Why is it that in the US: If you take off all your clothes and walk down the street waving a machete and firing an Uzi, terrified citizens will phone the police and report: “There’s a naked person outside!”
Me, of course !!!

Oh, onto the hellen keller jokes? Thats just wrong.

Why did Hellen Kellers dog kill itself?

If your name was guuaannnhhgghhh, you’d kill yourself, too.

[quote]OctoberGirl wrote:

What’s the difference between an Australian zoo and an English zoo?
An Australian zoo has a description of the animal on the front of the cage along with… “a recipe…”

[/quote]

If you aren’t eating anything that can be kept in a zoo then you are definitely missing out.

Let me know if you want any of the recipes and I will PM them to you.

I hear koala is good this time of year…

Q. Why do women wear jockstraps whilst skydiving?
A. So they don’t whistle on the way down.

Q. What do Elephants use as tampons?
A. Sheep

Q. Why do elephants have long noses?
A. Sheep don’t have strings

Q. What do you tell a woman with two black eyes?
A. Nothing, she’s been told twice already.

Q. How can you tell when your girlfriend has had an orgasm?
A. Who cares?

Q. Why do dogs lick their own testicles?
A. Because they can

[quote]Helga wrote:
OctoberGirl wrote:

What’s the difference between an Australian zoo and an English zoo?
An Australian zoo has a description of the animal on the front of the cage along with… “a recipe…”

If you aren’t eating anything that can be kept in a zoo then you are definitely missing out.

Let me know if you want any of the recipes and I will PM them to you.[/quote]

I heard an old joke about Australian men.

“Australian men are so tough they get a woman pregnant just to kill a rabbit”

What did Helen Keller do when she fell down the well?

She screamed her hands off.

What is Helen Keller’s favorite color?

corduroy

Why can’t Helen Keller drive?
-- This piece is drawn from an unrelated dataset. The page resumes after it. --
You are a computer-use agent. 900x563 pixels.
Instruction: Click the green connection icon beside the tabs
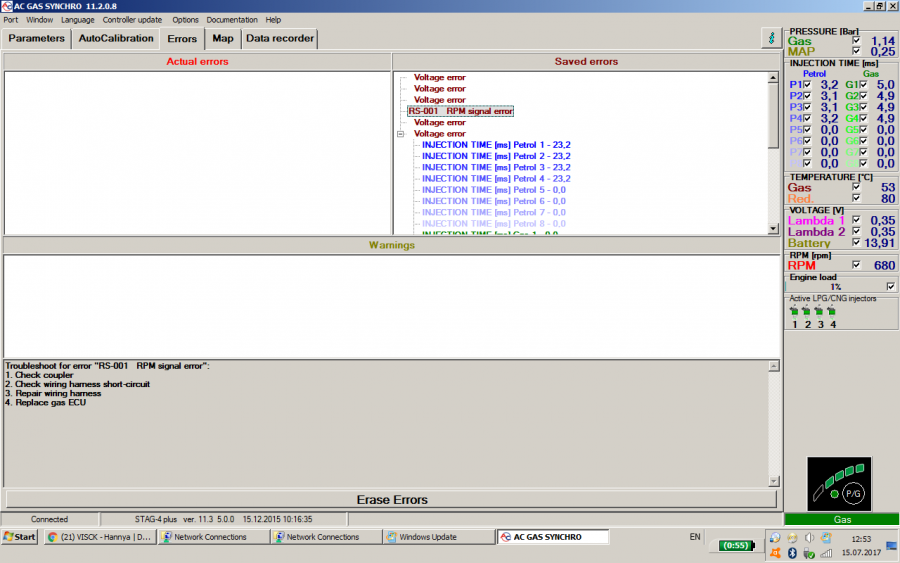pos(769,38)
Because she’s a woman! no seriously why can’t Helen Keller drive? Because she’s dead!

Have you seen a picture of Helen Kellers dad? Neither has she!
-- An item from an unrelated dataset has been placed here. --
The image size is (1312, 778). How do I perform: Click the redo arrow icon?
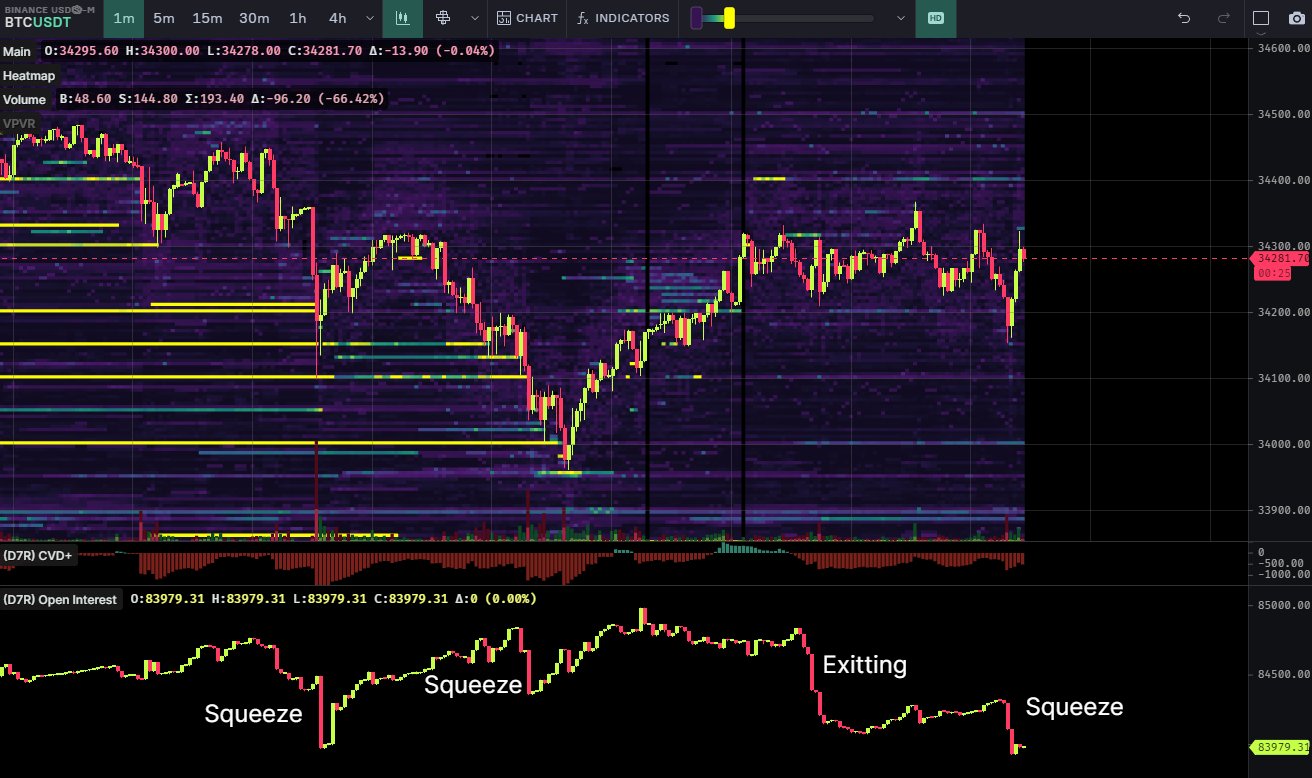1223,18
Why does Helen Keller masturbate with one hand? So she can moan with the other.

What did Helen Keller do when she fell down the well? She screamed her hands off.

How does an Ethiopian woman know she’s pregnant?

Her tampon is half eaten.

Gross…

What’s the best part about having sex with an 11 year old girl?

Flipping her over and pretending she is an 11 year old boy.

More Gross…

What’s the best part about having sex with a 24 year old?

There are 20 of them

So Adam and Eve are walking along in the garden of eden. All of the sudden, Adam notices that Eve is bleeding down her legs. They both freak out, since they have no idea what is going on.

They wipe the blood off with banana leaves but it still comes, so they run down to the ocean and try to wash it off, but still do good.

Finally Eve says, “Adam, go get God! He’ll know what to do!”

So Adam runs off yelling “God! God! God!”

God hears Adam and comes down on cloud and asks “What’s wrong, my child?”

Adam says “God, Eve is bleeding and we can’t stop it!”

God replies, “Oh, that. Don’t worry about it, it’s perfectly natural, I designed it that way.”

Adam goes “Oh. Ok, so there’s nothing I should do?”

God replies “Nope. Well, just don’t let her go into the ocean.”

Adam (nervously) asks, “Uhh . .why is that, God?”

God responds, “Because we’ll never get the smell outta the fish.”